**WORK ITEM:**
Where the data below has the string "computer", return the whole line.

**THE RECORDS:**
________________

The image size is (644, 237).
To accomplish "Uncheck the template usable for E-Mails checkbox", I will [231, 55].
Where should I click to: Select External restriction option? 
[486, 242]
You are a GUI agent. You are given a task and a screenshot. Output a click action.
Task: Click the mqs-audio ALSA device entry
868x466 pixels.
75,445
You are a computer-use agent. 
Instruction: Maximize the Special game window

________________

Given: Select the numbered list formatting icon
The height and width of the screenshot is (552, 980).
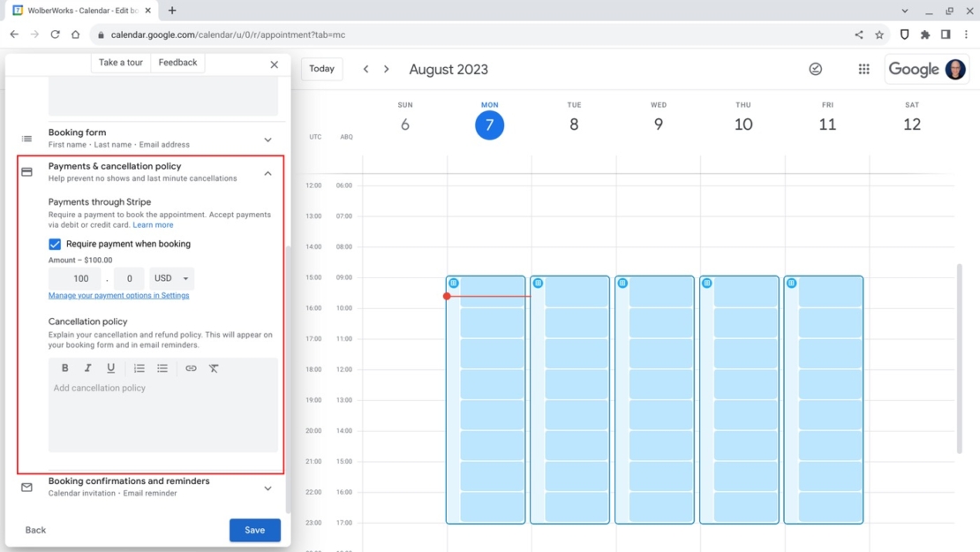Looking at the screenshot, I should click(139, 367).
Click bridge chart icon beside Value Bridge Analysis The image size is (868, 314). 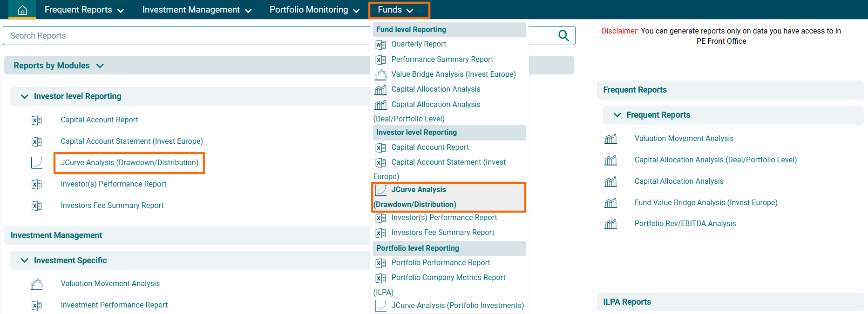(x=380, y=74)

________________

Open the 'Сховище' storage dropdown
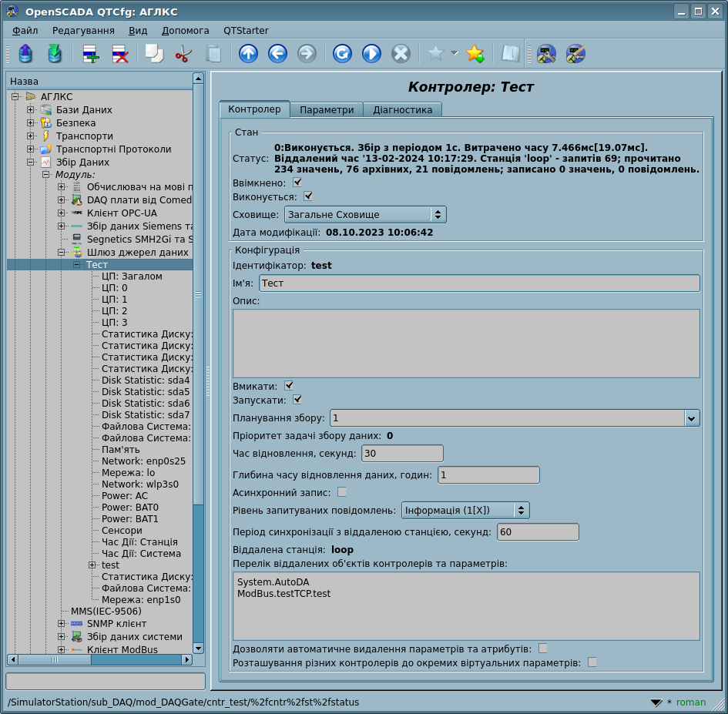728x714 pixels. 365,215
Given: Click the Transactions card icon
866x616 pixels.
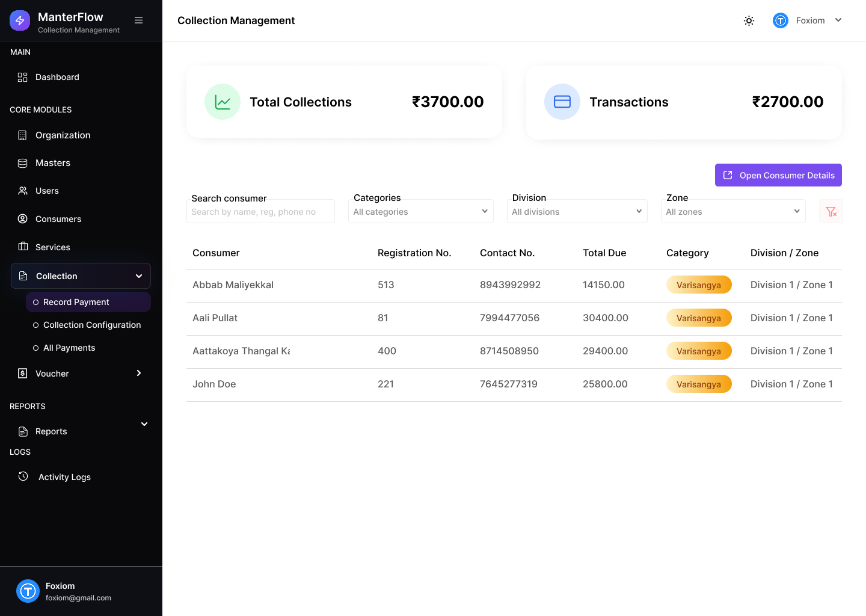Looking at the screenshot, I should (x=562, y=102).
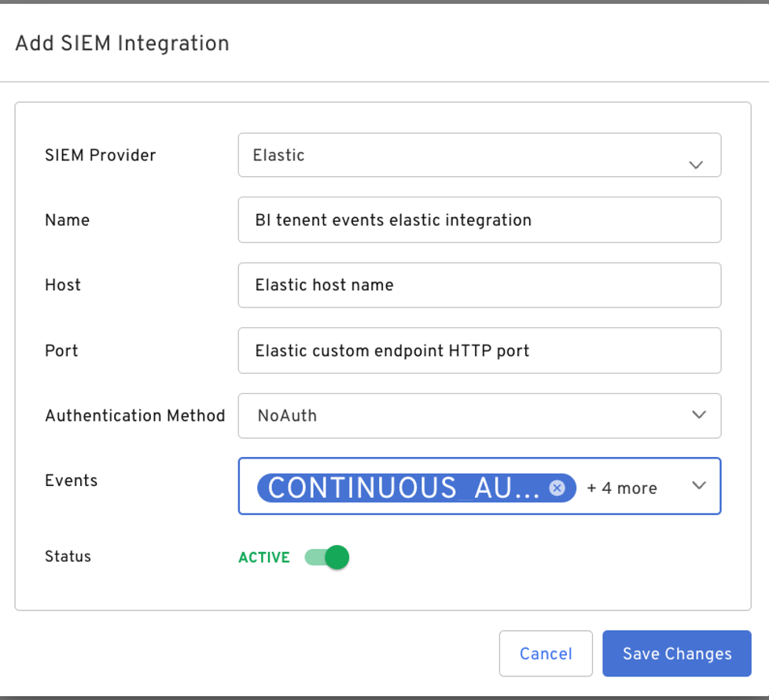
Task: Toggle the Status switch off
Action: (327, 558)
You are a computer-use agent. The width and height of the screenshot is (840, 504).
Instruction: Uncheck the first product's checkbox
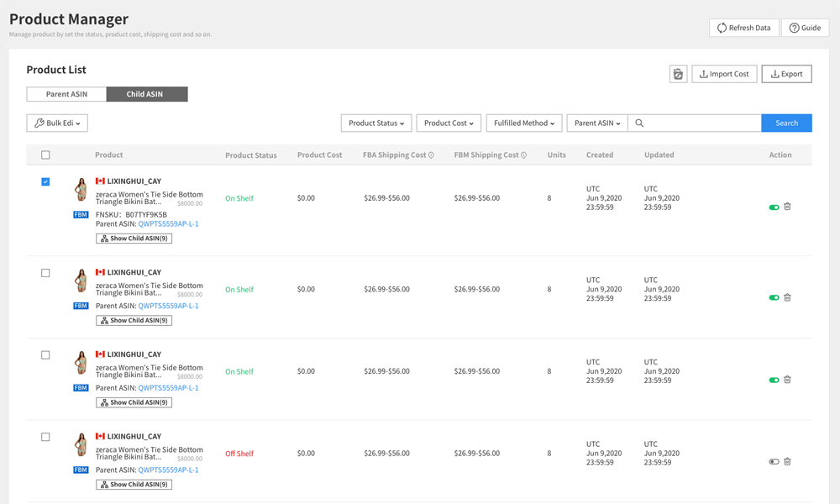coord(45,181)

________________

**WRITTEN SOLUTION:**
You are a computer-use agent. 
You are a computer-use agent. The width and height of the screenshot is (840, 504).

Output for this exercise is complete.